In this mode, out of range numbers are wrapped to fit the interval.
## Range limits
Range limits are not expanded or shrinked automatically in order to be able to use stable Rust and to prevent unexpected range change.
```rust
use light_ranged_integers::{RangedU16, op_mode::Clamp};
let n1 = RangedU16::<1,6, Clamp>::new(3);
let n2 = RangedU16::<1,6, Clamp>::new(6);
// Expand the limit of each operand to 1-12
// Then 3+6=9 fits the range and 9 is not clamped
assert_eq!(
n1.limit::<1,12>()
+
n2.limit::<1,12>(),
9
);
```
The library offers some additional safety restrictions.
You can't compile code that computes operations in which the operands have different range.

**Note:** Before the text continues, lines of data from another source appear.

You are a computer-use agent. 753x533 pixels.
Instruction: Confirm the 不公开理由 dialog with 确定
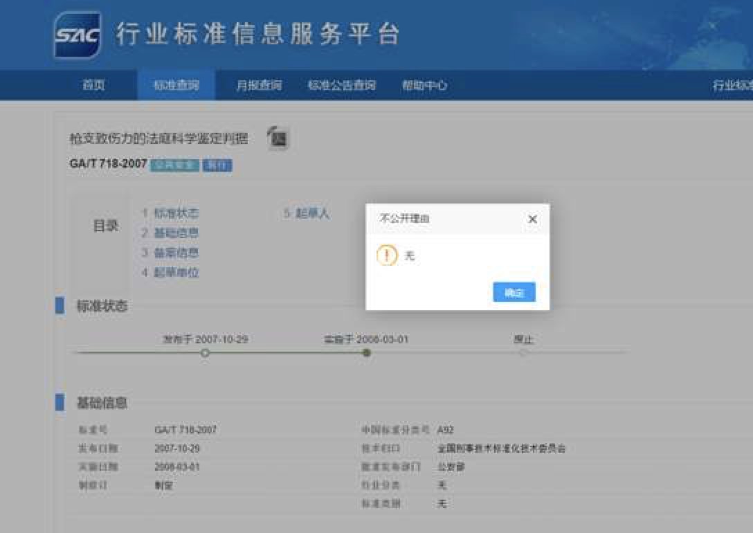tap(514, 292)
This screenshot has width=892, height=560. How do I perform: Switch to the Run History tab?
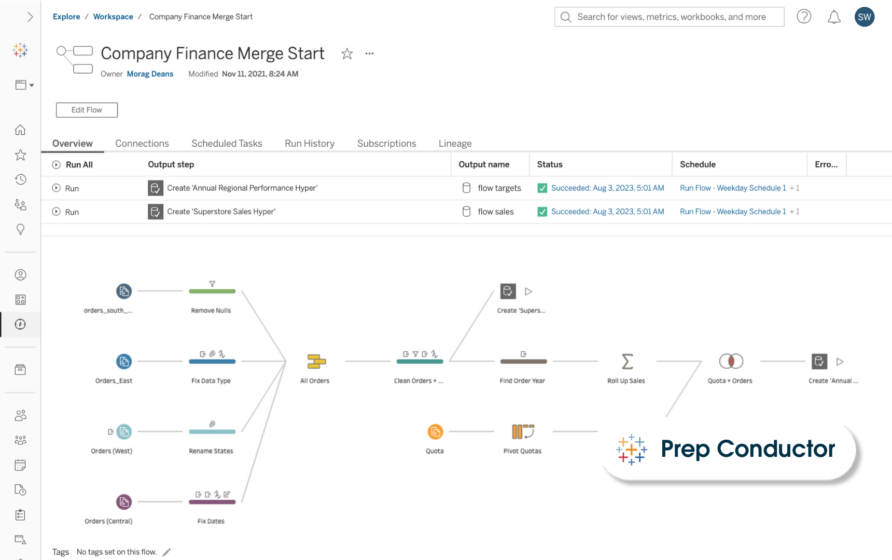click(x=310, y=143)
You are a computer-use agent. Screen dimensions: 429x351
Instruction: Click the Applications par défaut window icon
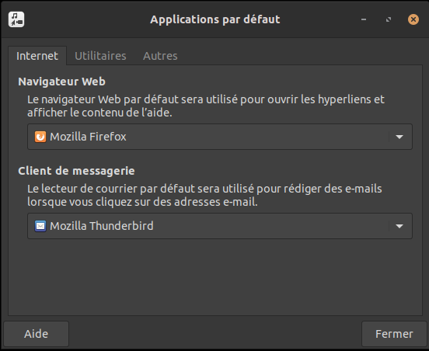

We can't assume the desired output range, if it should be the first one, the second one, a shrinked range or an extended range. It's better to not compile and let the user manually set the limits.
```rust,compile_fail
use light_ranged_integers::RangedU8;
// Does NOT compile, different ranges
RangedU8::<0,1>::new(0) + RangedU8::<0,2>::new(0)
```
Also you can't do operations between values with different Modes (i.e. can't add a Clamp mode value with a Panic mode one).
We can't assume the desired mode to use, so it's better to not compile at all.
```rust,compile_fail
use light_ranged_integers::{RangedU8, op_mode::{Clamp, Panic}};
// Does NOT compile, different mode (Panic vs Clamp)
RangedU8::<0, 1, Panic>::new(0) + RangedU8::<0, 1, Clamp>::new(0)
```
# Copyright
This software is free and open source software, as defined by its license, this is **NOT** public domain, make sure to respect the license terms.
You can find the license text in the [COPYING](https://gitlab.com/MassiminoilTrace/light-ranged-integers/-/blob/master/COPYING) file.
Copyright © 2024 Massimo Gismondi
This program is free software: you can redistribute it and/or modify it under the terms of the GNU General Public License as published by the Free Software Foundation, either version 3 of the License, or (at your option) any later version.
This program is distributed in the hope that it will be useful, but WITHOUT ANY WARRANTY; without even the implied warranty of MERCHANTABILITY or FITNESS FOR A PARTICULAR PURPOSE. See the GNU General Public License for more details.